正義と微笑

numb_86のブログ

経済成長という呪縛

 日本人たちよ、日本を幸せな発展途上国に戻そう - elm200 の日記
 を読みながらぼんやり考えたこと。

「世界で一流の産業を持たなければならない」「高品質の製品を作らなければならない」という強迫観念を捨て、大きく深呼吸をしよう。

 この部分は同意するのですが、結局はこの人も、今の世界を前提としたうえで議論しているように思えます。与えられたゲームの上で動いてる。そのゲームでどう動くのか、どういうスタンス・ポジションをとるのかを議論しているだけであり、ゲームのルールやシステムそのものは、疑えていない。
 結局は経済成長を目指さなければならないのか。別に私なりの主張や方向性があるわけではありません。
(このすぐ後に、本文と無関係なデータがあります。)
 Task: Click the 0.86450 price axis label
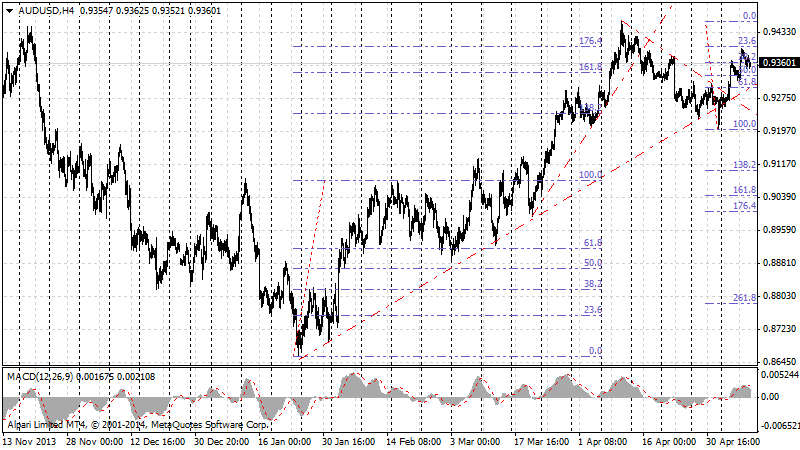778,361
だけどぼんやりと、「このままじゃいつまでも終わらないんじゃないかなあ」などと思ってしまうのです。ひたすら「経済成長」を目指して走り続ける…。それってどうなんだろ?と感じてしまうのです。我々は永遠に、「経済成長しなければならない」と脅迫観念に駆られながら生きねばならないのでしょうか。安寧の地はどこに?
 elm200さんは、「カネを持ってる日本人のほうが途上国の人たちよりも不幸に見える」と仰っていますが、それは日本の問題というより、この世界そのものが「常に経済成長しなければならない」という宿命を背負っていることに、起因するのではないでしょうか。
 荒唐無稽ですが、この社会の在り方自体を見直すのも必要なのではないでしょうか。枠組み自体を見直すというか。発想の転換、世界観の見直し、システムの再構築。

 我々はケインズの言う『停滞』を受け入れ、無理にでも需要を拡大して常に2、3%の経済成長を目指すという発想から、もう転換してはどうでしょうか。


佐伯啓思
読売新聞 2009年5月18日


 今度この本でも読んでみますかね。